A travel document that is to be physically cancelled should be examined thoroughly to ensure that it has not been altered in any way before cancellation.
Where there is suspicion that a travel document has been altered or is counterfeit the document must not be returned to the holder or physically cancelled. Instead, the matter must be referred to the Passport Fraud Section and is to be handled in accordance with their instructions.
When travel documents are cancelled under the Australian Passports Act 2005 (Section 22 refers), the document must be defaced to ensure it can't be used again as a primary identity document for travel purposes. This is done by cutting off and disposing of:
- the machine-readable zone (from the bottom of the inside bio-data page); and
- the part of the front cover corresponding to the MRZ.

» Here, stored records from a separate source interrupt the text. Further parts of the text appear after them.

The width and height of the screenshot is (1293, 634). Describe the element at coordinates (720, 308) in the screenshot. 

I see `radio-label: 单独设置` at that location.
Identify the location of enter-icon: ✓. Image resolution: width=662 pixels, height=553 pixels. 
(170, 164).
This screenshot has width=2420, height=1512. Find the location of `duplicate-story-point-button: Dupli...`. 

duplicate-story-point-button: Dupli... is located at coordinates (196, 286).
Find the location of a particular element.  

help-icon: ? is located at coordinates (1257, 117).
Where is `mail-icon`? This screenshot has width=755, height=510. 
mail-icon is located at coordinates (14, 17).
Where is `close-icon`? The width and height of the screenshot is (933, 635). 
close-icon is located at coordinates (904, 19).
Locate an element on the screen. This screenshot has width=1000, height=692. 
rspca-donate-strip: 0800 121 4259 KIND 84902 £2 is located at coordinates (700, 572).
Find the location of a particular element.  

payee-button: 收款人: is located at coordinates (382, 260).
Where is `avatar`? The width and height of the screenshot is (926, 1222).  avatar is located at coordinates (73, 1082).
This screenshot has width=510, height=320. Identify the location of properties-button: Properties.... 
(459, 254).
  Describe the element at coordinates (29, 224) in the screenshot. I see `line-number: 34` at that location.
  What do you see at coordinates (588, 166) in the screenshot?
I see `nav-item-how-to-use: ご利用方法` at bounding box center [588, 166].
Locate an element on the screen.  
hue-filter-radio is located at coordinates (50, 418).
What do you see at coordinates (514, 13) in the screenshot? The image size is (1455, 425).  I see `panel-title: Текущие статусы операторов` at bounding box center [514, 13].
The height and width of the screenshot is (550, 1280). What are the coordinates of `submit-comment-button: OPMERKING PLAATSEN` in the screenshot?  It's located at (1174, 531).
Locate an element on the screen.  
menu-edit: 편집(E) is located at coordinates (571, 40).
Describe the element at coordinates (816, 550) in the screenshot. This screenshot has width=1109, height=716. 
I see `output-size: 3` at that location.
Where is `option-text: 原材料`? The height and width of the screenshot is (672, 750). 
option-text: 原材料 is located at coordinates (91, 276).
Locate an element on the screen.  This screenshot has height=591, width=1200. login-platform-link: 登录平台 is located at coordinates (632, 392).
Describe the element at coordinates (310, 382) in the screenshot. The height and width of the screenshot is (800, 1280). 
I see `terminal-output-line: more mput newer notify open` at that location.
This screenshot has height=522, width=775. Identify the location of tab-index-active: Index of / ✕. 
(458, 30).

Returning cancelled passport to holder
On request, a physically cancelled passport may be returned to the holder, unless it is suspected that it has been obtained fraudulently, in which case it is to be forwarded to Passport Fraud Section.
The same applies to an Emergency passport that is cancelled, see ‘ Replacing an Emergency passport ’.
Valid visas in cancelled passport
If the passport has valid visas that the client wishes to continue to use, the client should be advised to contact the appropriate foreign embassy/consulate to ensure the visas in a cancelled passport will continue to be honoured if presented with a newly issued passport.
Regardless of any valid visas, the MRZ and the corresponding part of the front cover must still be cut off to show that the travel document has been cancelled.
Expired travel documents: cancelling
Whenever staff are presented with expired travel documents that have not been physically cancelled, they must also cut off the MRZ and the corresponding part of the front cover.
It is not an option to leave a replaced or expired passport physically un-cancelled under any circumstances.
Deceased person’s travel document: cancelling
Staff should be sensitive to the feelings of the next of kin when cancelling the passports of deceased Australians, particularly to ensure that the photo is not cut.
It is not an option, however, to leave a deceased person’s travel document un-cancelled under any circumstances - the MRZ and the corresponding part of the front cover must be cut off.